CTAs gibt es vor allem in international tätigen Unternehmen, die nach IFRS bilanzieren. Ein CTA ist nämlich in erster Linie ein Instrument, um Pensionslasten aus der IFRS-Bilanz auszugliedern und diese so zu verbessern. Die (teilweise) Absicherung von Pensionslasten ist dabei eher ein Nebeneffekt. CTAs sind dagegen nicht im national und regional tätigen Mittelstand zu finden — dieser würde also die Hauptlast einer solchen Beitragsreform tragen.
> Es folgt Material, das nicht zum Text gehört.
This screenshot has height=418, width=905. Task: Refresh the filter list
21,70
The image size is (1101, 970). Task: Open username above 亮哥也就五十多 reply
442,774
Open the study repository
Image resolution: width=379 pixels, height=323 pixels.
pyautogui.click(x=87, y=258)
Der pauschale Rabatt ist zudem keineswegs gerechtfertigt, denn die in den CTAs enthaltenen Vermögenswerte haben eine sehr unterschiedliche Werthaltigkeit. Insbesondere ist für den Zeitpunkt, an dem die Vermögenswerte gebraucht werden (Insolvenz des Unternehmens) die Werthaltigkeit kaum vorauszusehen und in vielen Fällen kaum gegeben. Wenn als Vermögenswerte z.B. eigene Aktien, Markenrechte, Industriegrundstücke o.ä. in den CTA gelegt werden, können diese im Insolvenzfall völlig wertlos geworden sein. Prominentes Beispiel hierfür ist Arcandor — der vorhandene CTA hat kaum verwertbare Vermögenswerte enthalten. Das Vorhandensein eines solchen CTA sagt also überhaupt nichts über die Güte der Absicherung aus und kann damit keinen pauschalen Beitragsrabatt — zu Lasten des Mittelstandes — rechtfertigen.
Der MITTELSTANDSVERBUND setzt sich in dieser Debatte dafür ein, dass eine Beitragsreform nach dem Vorschlag von Heubeck nicht kommt. Eine risikoorientierte Beitragsstruktur darf es nur dann geben, wenn sie die tatsächlichen Risiken sowie Sicherheiten sachgerecht bewertet und nicht den Mittelstand einseitig benachteiligt.